Aside from the fights, this was a very strong section of Stone Ocean for its story. To be specific, it establishes Pucci’s current goal of not only wiping out Jolyne but also making sure that he’s able to secure all of the components he needs to make sure she wouldn’t be able to fight back. Keeping onto DIO’s bone and securing the Green Baby wind up being the two main motivators behind his rampage across the prison.

All of this comes to a head with the untimely end for F.F. One thing that was a bit depressing about Stone Ocean was how little she was able to jump in and help out before she was killed off. Many of her slice-of-life moments or cool fights are relatively slim, forcing her to take more of a backseat compared to Jolyne and Anasui this time around. It was a gripe I had in the old manga since she was really cute and amusing, but you only get such a short period of time before she is killed off.

Speaking of Anasui, I have mixed feelings about him. Anasui is a popular character because of how attractive he is, but his backstory doesn’t differ as much from some of the freaky people Jolyne has had to fight. He murdered his girlfriend for infidelity, and now spends most of the story coming onto Jolyne. Compared to some of Jolyne’s other friends, he can only coast off of himbo energy for so long before it becomes a bit unsettling to see him desperate to marry Jolyne.


I’ve come to realize after my Isekai Ojisan post that I become exceedingly more upset the more I think about how streaming rights as they’re currently set up have made it even more difficult to get into anime. Unless it’s something like JoJo or a new Trigger anime, I really don’t like to talk about Netflix anime because I become more unreasonable and bitter about it, and I wind up derailing an entire post with Netflix bile. It doesn’t help that the release of Stone Ocean has been hit with the double whammy of being barely promoted and released as three cours released in three years. And no new OP/ED? It’s heartbreaking. But hey, at least it’s not on Disney+.
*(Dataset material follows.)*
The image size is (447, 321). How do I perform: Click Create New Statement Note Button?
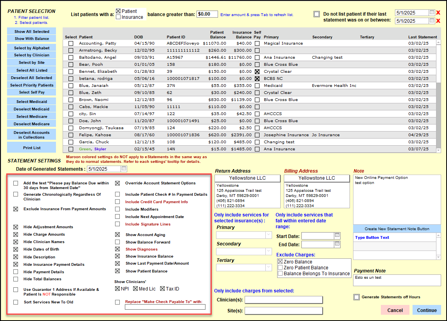(397, 229)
Aside from those concerns, the adaptation is still doing a great job at doing justice to the original source material. It helps to encapsulate the main appeal of Stone Ocean with how bizarre and disturbing the fights get as Jolyne and her friends are sent through the wringer with every fight against one freaky stand after another.

They even managed to make many of the fights in this cour even cooler than their manga counterparts with the Sports Maxx, Westwood, and Kenzo fights standing out as some of the neater bouts in the anime. Even D&G and Miu’s fights were a great time. There are very few JoJo fights that disappoint, and Stone Ocean’s matches share that same level of consistency with each bout being even nuttier than the next.

Deep down, I knew that within this current batch, they’d only get to Jailhouse Lock. But while I would’ve wanted it to be split up into two cours like Stardust Crusaders, it rips the bandaid off the battle royale section of the manga. By powering through the point in the manga where it starts to drag, we’re guaranteed to have a final third cour that is wall-to-wall with some of the most insane fights in the series and even more grotesque stand abilities.